Sobre

Existe tantas coisas que gostaria de falar, mas em matéria de se apresentar, eu fico de DP. Entro em desespero com "Me conte sobre você", mas as vezes um desafio é bem vindo, mas por favor não me pergunte sobre a minha personalidade, sou confusa e acabo me atrapalhando com simples palavras. Então, sou a Michelle Navast, e tenho 18 verões, sou de agosto e me amarrei com meu eterno namorado, sou casada.

Sou a mistura em forma de gente, nascida no estado de São Paulo, precisadamente na cidade de Cosmópolis, a cidade Universo, em meados de 1996. No meu sangue percorre, a necessidade do tradicional dos Portugueses, a impaciência dos Paulistas, a força de vontade dos Maranhenses, a braveza dos Espanhóis e fascinação pela comida Mineira. O que desejo de todo o meu coração é um dia estar em um tribunal e ouvir que ganhei mais uma causa. Direito é um sonho que estou prestes a alcançar. Sei onde quero chegar, então me cobro todos os dias para estar lá um dia. O caminho é longo e árduo, mas aliás, sou Brasileira, desistir não é uma opção.
O engraçado é que quando digo que quero Advogar, as pessoas me olham como se estivesse ficando louca, posso até estar, mas eu tenho uma queda por escritórios e roupas sociais, é acho que louca é uma pequena definição para mim. Mas não é como se eu fosse passar todo o resto da minha vida fazendo isso, sabe listas? então é mais ou menos uma dessas que tenho guardado no fundo da gaveta, Direito é só o começo, é um Ok que pretendo colocar, é onde quero espelhar o restante da vida. O fato de ser tímida e ter toques muitos estranhos na frente das pessoas, não vai me atrapalhar a ser o que quero ser.

A vida é engraçada, já tive um blog vulgo diário, mas na época era como se não ligasse para aquilo. Eu era muito quieta, não falava com ninguém, não queria ter amigos, os únicos era os gêmeos do fim da rua, não saia, o quarto era meu refugio. O motivo por isso? Apenas os meus três dígitos na balança, a bunda grande, a altura, as olhadas que as outras crianças deferiam para mim, os sussurros quando eu passava, as olhadas das pessoas, os julgamentos que eu via sem eles deferir qualquer palavra, a dor que eu sentia. Então eu escrevia, sem coerência, sem sentido, apenas escrevia. Até que um dia me cansei, depois de perder os únicos que se importavam comigo, eu cansei. Coloquei a cara no sol, e vivi a vida que estava sendo oferecida a mim.
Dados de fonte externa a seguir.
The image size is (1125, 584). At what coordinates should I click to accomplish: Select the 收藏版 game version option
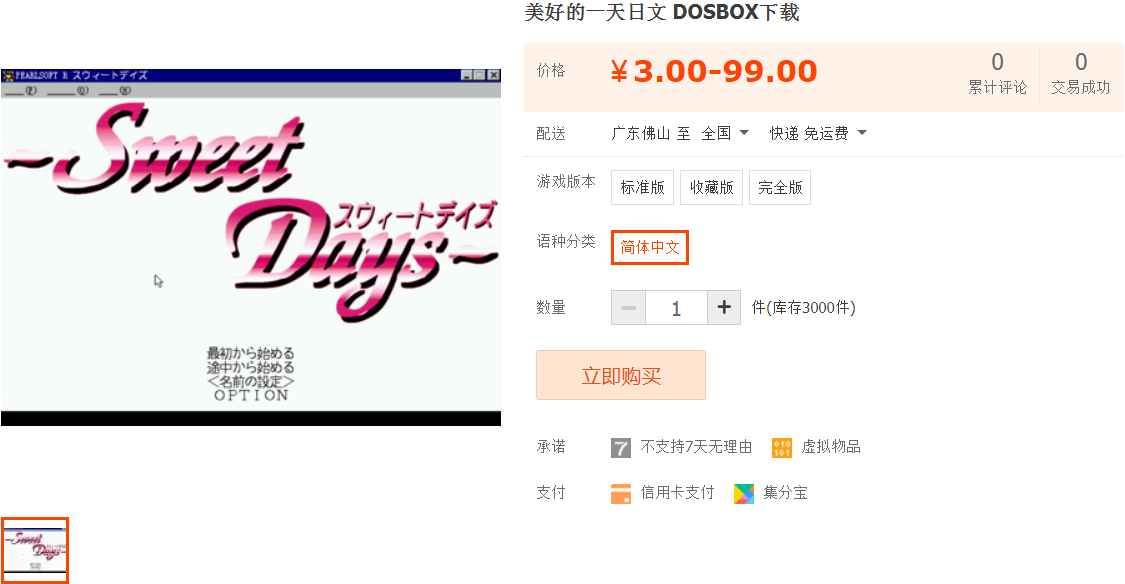711,187
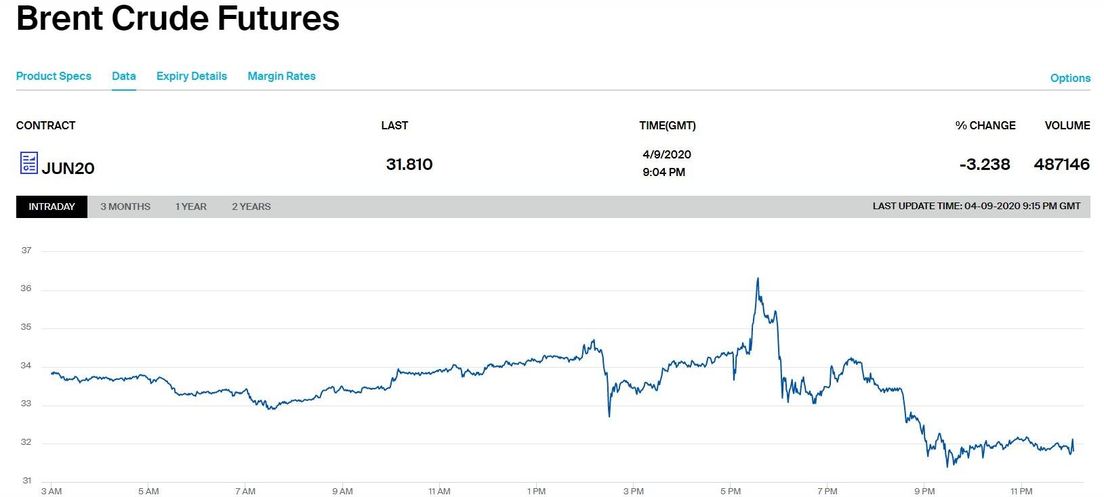Click the TIME(GMT) column header
1104x497 pixels.
[667, 126]
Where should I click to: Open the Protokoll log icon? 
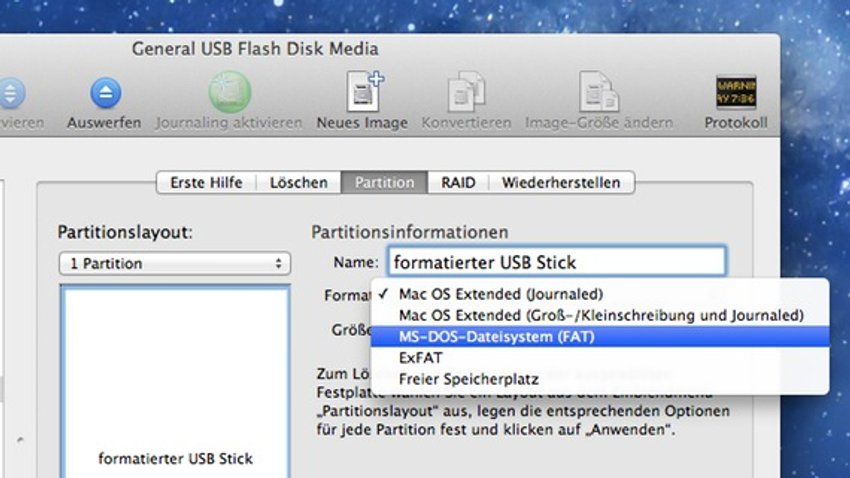coord(736,92)
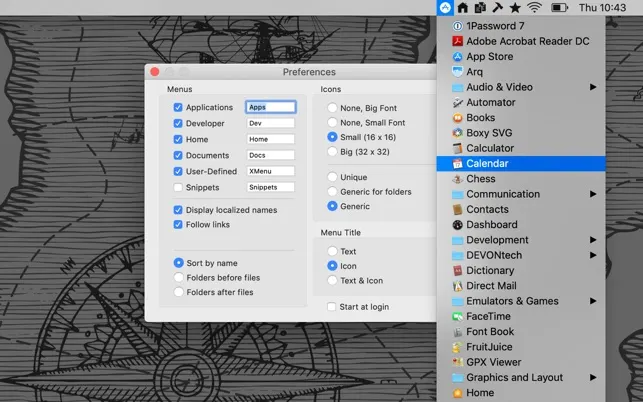The width and height of the screenshot is (643, 402).
Task: Click the Wi-Fi status icon
Action: click(x=534, y=7)
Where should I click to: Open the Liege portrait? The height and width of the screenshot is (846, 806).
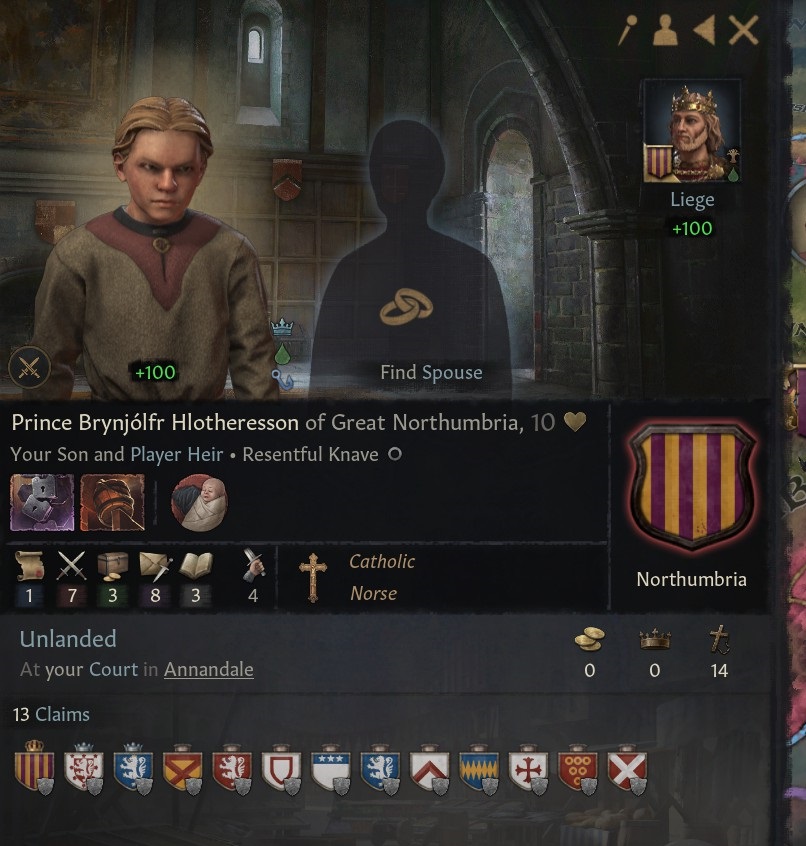click(x=692, y=131)
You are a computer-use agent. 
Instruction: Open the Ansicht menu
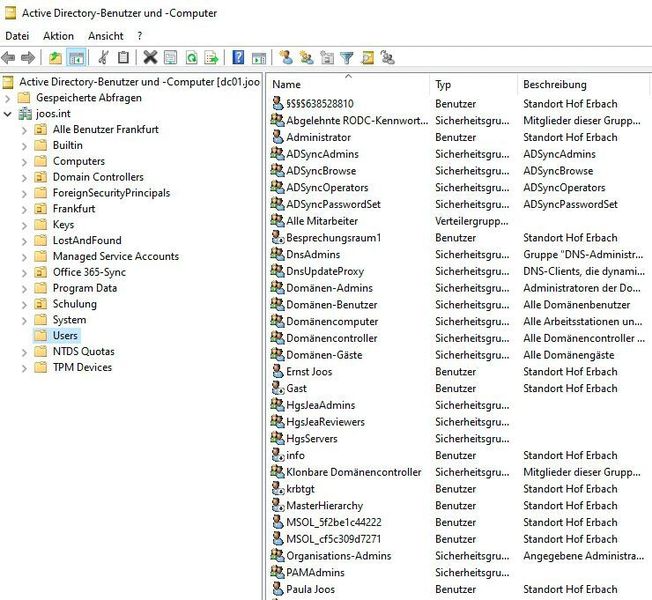pos(106,36)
O diário? Não existiu mais, parei de me importar. Hoje ainda sinto os julgamentos, ainda vejo os olhares, a minha altura ainda é um obstaculo, a dor ainda existe, mas nada que não posso trancar no fundo. Aliás, tenho um moreno alto que diz todos os dias as três palavras "Eu te amo", o que eu poderia querer?

A falsidade, a mentira e a fofoca são as coisas que mais detesto no mundo. Não sei o que a vida seria sem Deus no comando de tudo. Fones são as armas que eu tenho, a ironia é a armadura que eu uso, e o sorriso a munição da guerra que se trava todos os dias. Não seja falsa, não minta e não faça fofoca, aposto que uma amiga você vai encontrar por aqui. É simples assim.